Pixel coordinate grounding data:
--------
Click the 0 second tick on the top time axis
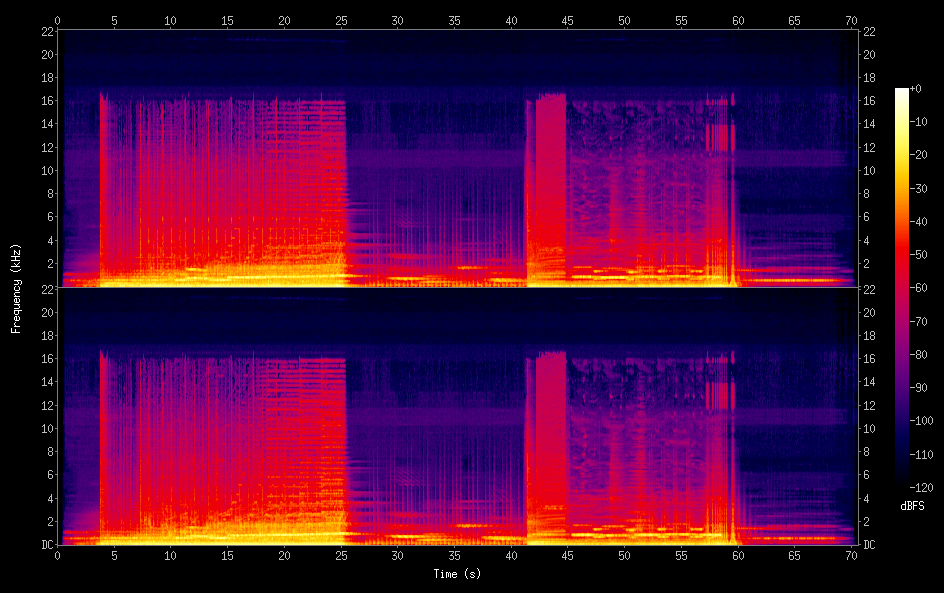click(x=58, y=19)
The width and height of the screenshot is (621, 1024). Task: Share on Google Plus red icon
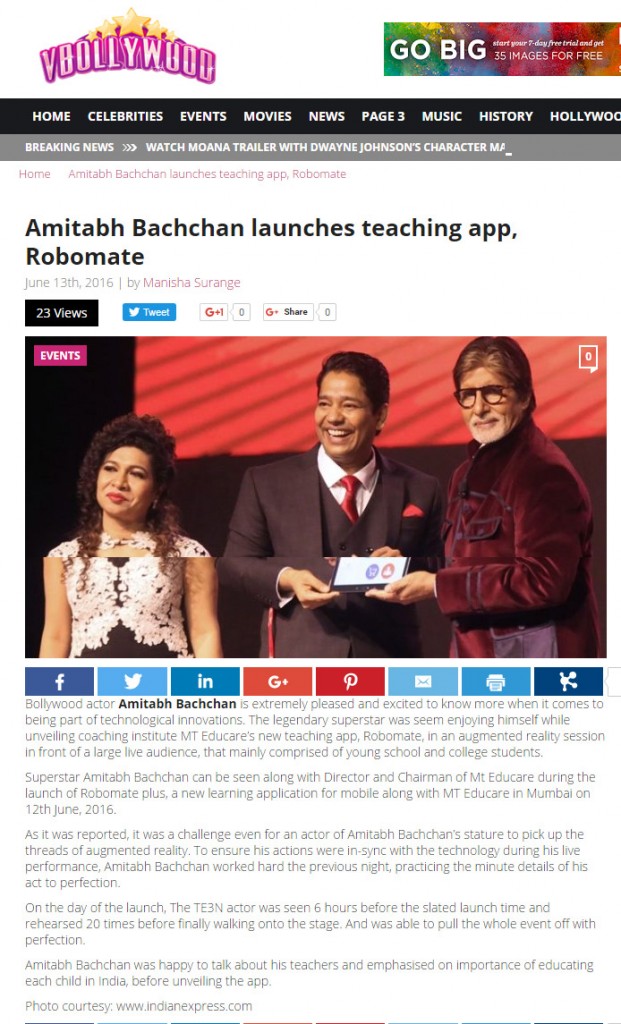point(278,682)
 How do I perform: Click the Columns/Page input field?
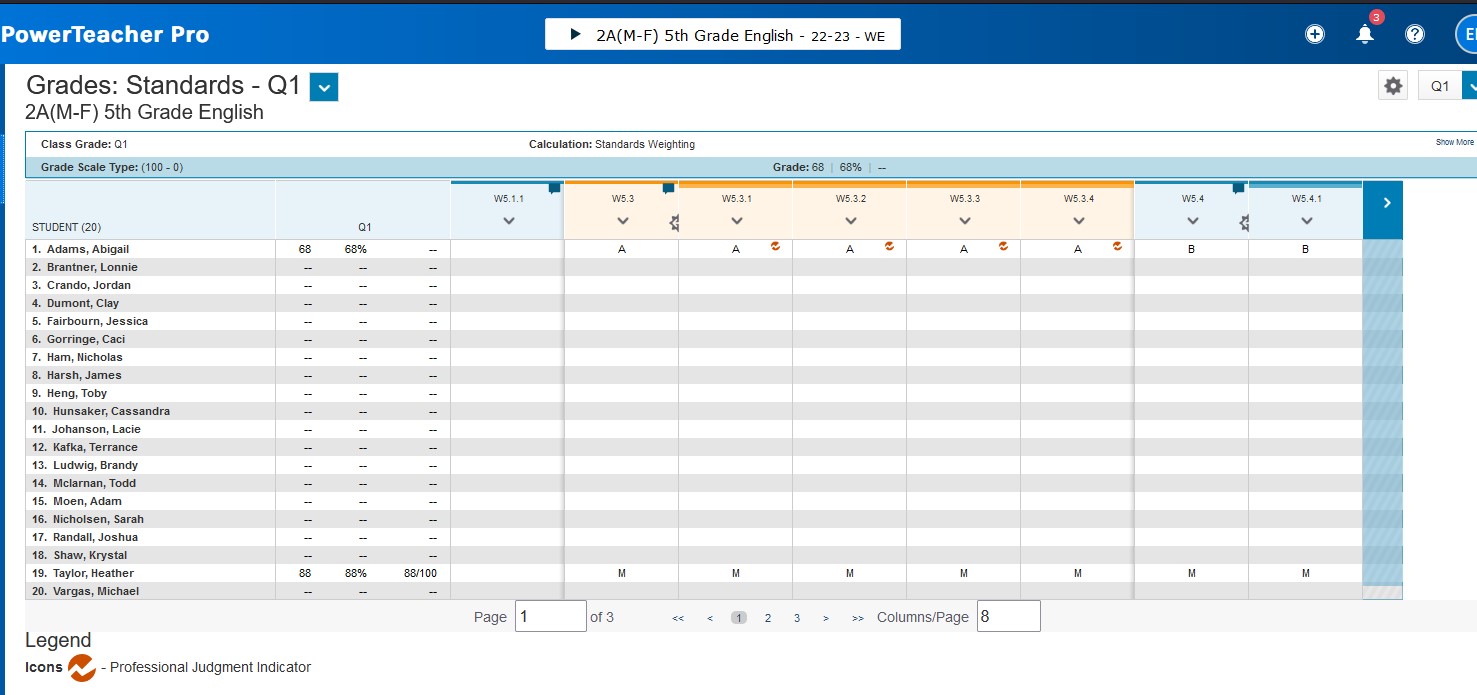[1008, 617]
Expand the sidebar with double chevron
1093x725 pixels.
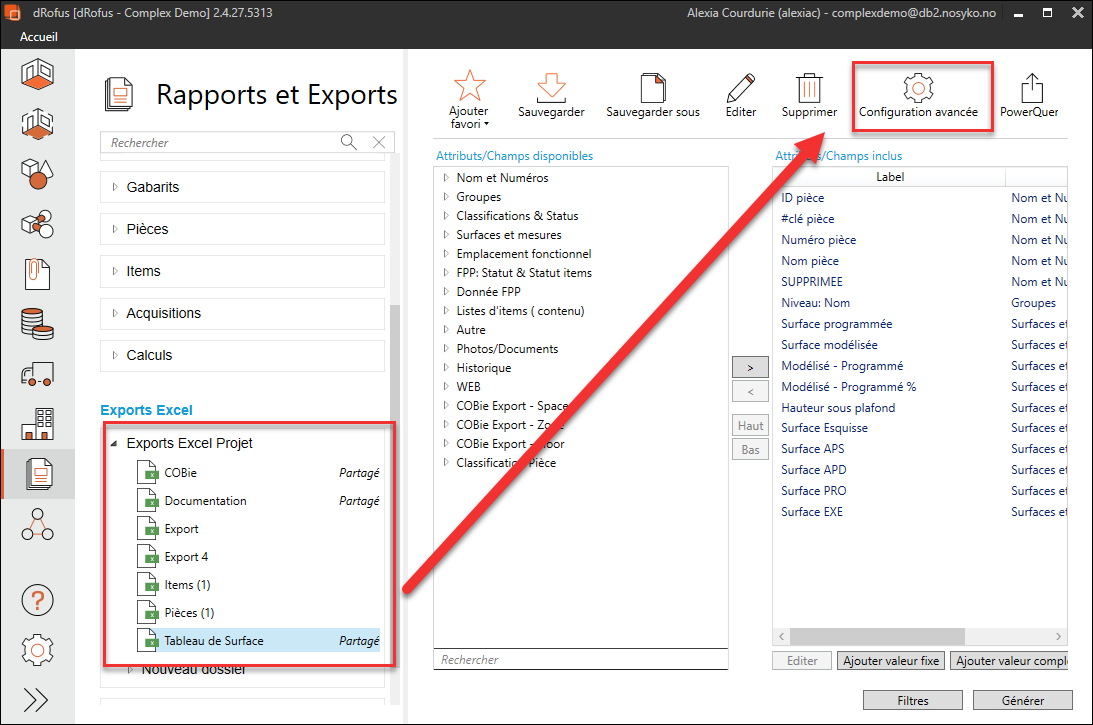(x=37, y=698)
--------
PROBLEM TO SOLVE: All the lines above are to be reproduced exactly, except the pictures.

FINISHED TASK:
Click the 0 second tick on the top time axis
click(x=58, y=19)
The width and height of the screenshot is (621, 1024). Task: Share on Google Plus red icon
point(278,682)
 How do I perform: Click the Columns/Page input field?
[1008, 617]
Expand the sidebar with double chevron
1093x725 pixels.
(x=37, y=698)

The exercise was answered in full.